**What you have to do**
Go through the data below. Pull out every line that has the word "option".
(Supplied records begins)
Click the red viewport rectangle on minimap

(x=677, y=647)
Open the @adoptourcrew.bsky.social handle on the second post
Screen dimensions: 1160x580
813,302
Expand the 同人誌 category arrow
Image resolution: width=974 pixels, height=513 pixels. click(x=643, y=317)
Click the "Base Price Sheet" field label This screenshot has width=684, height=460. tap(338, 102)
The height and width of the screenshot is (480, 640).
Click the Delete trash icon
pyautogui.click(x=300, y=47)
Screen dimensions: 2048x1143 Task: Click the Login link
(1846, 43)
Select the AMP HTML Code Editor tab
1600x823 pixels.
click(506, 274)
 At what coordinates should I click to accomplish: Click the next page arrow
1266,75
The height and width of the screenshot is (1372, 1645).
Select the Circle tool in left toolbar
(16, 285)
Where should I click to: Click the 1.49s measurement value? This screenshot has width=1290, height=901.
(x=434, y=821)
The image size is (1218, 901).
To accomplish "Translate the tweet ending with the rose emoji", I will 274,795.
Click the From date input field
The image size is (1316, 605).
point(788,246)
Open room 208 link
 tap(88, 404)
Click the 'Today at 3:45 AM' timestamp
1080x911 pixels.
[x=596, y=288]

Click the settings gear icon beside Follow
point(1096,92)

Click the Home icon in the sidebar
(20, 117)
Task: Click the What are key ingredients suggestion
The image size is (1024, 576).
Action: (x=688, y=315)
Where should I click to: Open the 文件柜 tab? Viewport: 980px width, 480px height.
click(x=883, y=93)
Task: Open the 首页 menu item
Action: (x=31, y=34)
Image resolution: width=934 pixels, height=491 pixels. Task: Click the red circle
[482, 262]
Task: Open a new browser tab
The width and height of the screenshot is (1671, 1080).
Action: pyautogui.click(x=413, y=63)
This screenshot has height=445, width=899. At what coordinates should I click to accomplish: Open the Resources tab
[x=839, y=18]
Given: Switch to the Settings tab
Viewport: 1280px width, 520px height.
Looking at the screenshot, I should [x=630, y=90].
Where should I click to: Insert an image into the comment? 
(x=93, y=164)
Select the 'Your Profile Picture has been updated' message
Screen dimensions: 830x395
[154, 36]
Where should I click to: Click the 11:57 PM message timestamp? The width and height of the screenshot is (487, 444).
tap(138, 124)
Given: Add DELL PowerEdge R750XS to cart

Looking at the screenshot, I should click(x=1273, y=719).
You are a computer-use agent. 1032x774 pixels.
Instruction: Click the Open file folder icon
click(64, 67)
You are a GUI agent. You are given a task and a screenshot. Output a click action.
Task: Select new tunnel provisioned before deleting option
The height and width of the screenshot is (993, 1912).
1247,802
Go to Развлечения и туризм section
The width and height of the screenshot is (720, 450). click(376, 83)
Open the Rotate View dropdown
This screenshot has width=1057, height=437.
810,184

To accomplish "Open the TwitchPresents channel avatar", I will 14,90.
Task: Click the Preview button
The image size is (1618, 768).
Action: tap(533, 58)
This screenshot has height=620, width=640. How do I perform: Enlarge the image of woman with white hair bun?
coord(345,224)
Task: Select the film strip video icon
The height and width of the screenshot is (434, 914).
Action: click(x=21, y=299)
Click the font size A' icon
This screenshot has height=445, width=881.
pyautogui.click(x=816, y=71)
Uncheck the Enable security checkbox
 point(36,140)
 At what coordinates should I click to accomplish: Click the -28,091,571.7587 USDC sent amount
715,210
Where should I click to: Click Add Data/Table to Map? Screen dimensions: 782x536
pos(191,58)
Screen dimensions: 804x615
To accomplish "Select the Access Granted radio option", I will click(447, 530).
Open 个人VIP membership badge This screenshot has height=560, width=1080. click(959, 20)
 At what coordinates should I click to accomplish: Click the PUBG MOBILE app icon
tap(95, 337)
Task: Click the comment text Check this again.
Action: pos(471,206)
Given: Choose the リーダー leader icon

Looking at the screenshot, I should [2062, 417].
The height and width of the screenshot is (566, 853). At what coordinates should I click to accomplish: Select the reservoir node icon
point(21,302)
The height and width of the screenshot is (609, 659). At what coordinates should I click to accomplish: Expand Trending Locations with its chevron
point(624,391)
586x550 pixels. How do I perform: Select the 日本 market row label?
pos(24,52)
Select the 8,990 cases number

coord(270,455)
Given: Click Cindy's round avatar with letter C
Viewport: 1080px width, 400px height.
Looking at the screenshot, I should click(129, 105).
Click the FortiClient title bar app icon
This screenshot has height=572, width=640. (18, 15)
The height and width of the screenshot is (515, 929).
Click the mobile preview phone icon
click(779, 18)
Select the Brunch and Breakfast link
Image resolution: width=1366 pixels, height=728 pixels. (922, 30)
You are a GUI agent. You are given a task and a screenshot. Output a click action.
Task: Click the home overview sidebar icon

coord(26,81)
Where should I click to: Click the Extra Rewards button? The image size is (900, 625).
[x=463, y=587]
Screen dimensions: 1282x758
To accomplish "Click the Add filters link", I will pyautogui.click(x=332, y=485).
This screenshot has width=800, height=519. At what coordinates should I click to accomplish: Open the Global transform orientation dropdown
(Supplied records ends)
**Answer below**
Task: Select new tunnel provisioned before deleting option
To accomplish "Select the Access Granted radio option", I will click(447, 530).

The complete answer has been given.